Navi Mutual Fund (MF), backed by Flipkart co-founder Sachin Bansal, will soon launch the cheapest index fund -- Navi Nifty50 Index Fund.
Navi Nifty50 Index Fund will have a total expense ratio (TER) of 0.06 percent in its direct plan. The TER is a measure of the total costs associated with managing and operating an investment fund, such as a mutual fund. These costs consist primarily of management fees and additional expenses, such as trading fees, legal fees, auditor fees, and other operational expenses.
How will this benefit investors?
A fund with a low TER means an investor will be able to make slightly higher returns as he/she will have to bear a lower operational charge.
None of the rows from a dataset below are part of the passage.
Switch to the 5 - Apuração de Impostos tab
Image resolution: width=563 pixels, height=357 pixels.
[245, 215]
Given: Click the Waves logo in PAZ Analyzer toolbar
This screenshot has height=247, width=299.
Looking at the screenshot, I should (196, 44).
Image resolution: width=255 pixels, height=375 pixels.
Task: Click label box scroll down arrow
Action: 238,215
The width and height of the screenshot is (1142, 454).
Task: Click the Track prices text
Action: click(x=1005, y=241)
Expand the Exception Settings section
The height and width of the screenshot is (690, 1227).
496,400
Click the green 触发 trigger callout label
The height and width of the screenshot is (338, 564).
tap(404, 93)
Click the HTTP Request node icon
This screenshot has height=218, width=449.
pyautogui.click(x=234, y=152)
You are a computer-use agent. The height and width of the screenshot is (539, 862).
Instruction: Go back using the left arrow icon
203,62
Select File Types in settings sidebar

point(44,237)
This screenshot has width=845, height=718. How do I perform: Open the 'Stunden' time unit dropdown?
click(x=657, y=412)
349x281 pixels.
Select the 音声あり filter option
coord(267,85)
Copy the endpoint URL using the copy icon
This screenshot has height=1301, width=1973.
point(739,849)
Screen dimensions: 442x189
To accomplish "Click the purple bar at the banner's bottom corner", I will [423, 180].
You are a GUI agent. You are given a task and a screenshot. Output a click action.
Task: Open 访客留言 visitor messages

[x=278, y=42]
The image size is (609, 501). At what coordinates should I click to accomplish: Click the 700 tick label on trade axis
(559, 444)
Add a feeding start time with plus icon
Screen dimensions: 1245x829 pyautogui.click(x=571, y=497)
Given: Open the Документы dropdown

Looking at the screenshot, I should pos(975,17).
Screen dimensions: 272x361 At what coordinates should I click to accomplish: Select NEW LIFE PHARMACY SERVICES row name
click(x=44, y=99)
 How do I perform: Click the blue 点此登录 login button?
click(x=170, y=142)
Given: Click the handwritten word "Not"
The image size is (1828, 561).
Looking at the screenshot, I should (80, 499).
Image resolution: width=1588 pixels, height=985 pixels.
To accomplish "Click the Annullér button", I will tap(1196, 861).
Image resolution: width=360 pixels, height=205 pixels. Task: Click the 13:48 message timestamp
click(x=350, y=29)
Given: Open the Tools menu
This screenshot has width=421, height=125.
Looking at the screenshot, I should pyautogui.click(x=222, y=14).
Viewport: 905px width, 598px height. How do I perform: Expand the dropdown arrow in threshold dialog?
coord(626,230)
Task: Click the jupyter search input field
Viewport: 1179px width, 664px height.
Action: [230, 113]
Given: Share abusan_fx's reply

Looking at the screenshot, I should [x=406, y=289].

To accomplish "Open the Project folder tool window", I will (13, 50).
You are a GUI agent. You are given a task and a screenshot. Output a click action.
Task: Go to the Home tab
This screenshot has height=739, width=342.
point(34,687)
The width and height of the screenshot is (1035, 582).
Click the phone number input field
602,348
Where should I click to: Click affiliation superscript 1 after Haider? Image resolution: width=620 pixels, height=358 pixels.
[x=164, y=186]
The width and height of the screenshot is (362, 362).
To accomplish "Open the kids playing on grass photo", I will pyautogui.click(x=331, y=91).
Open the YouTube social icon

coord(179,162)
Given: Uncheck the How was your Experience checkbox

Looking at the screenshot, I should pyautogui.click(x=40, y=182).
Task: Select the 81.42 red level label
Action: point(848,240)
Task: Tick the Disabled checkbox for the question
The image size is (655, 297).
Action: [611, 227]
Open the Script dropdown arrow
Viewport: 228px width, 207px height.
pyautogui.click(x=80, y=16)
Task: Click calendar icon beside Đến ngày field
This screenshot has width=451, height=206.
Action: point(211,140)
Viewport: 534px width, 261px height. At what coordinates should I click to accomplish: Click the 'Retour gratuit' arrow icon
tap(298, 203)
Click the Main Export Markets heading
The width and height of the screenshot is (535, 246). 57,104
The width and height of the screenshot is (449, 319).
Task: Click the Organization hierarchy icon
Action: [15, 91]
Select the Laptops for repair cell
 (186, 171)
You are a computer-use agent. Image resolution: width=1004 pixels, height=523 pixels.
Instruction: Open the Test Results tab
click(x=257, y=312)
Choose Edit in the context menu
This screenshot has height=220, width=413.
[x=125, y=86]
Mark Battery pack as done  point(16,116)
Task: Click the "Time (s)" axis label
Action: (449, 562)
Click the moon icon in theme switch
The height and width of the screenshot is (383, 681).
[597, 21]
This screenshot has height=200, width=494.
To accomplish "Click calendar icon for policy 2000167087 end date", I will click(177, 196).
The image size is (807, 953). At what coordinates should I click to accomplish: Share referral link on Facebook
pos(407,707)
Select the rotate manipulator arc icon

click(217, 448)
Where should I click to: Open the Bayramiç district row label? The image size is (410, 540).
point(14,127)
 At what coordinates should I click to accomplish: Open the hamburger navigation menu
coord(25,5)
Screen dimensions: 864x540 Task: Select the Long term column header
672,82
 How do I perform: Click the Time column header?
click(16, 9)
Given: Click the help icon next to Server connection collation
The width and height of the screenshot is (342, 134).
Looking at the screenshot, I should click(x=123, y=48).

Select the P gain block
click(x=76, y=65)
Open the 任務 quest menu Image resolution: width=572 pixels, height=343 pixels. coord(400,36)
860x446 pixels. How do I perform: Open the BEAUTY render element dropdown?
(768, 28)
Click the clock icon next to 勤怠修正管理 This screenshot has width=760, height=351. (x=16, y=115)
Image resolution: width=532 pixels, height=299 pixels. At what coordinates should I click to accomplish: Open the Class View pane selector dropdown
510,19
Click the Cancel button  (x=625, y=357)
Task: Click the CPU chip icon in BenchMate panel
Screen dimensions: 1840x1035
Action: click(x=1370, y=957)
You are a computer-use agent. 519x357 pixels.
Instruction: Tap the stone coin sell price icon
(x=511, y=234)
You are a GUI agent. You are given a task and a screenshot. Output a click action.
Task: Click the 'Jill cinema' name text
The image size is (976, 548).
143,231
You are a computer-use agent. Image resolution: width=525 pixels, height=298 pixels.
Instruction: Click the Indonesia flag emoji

What are the other funds with low TER?
ICICI Prudential Nifty Index Fund and ICICI Prudential Sensex Index Fund are the two cheapest funds in the industry at present, with a TER of 0.10 percent, according to data from ACE MF.
When will the new fund offer of the Navi Nifty50 Index Fund open?
The new fund offer (NFO) of Navi Nifty50 Index Fund will be open for subscription between July 3 and July 12, 2021.
What do experts say about funds with low TER?
Experts believe rushing to invest in a fund with low TER may not be the right move. “Wait and watch to see how the fund is doing, is it able to track the index without much variation? The size of the index fund also matters, as larger funds usually have more liquidity,” Ravi Kumar TV, founder of Gaining Ground Investment Managers, is quoted as saying in a report by Moneycontrol.
“It is likely to be more difficult for an index fund with a smaller asset base to closely track the index due to the impact of inflows and outflows and the cash component it holds,” said Amol Joshi, founder of Plan Rupee Investment Services.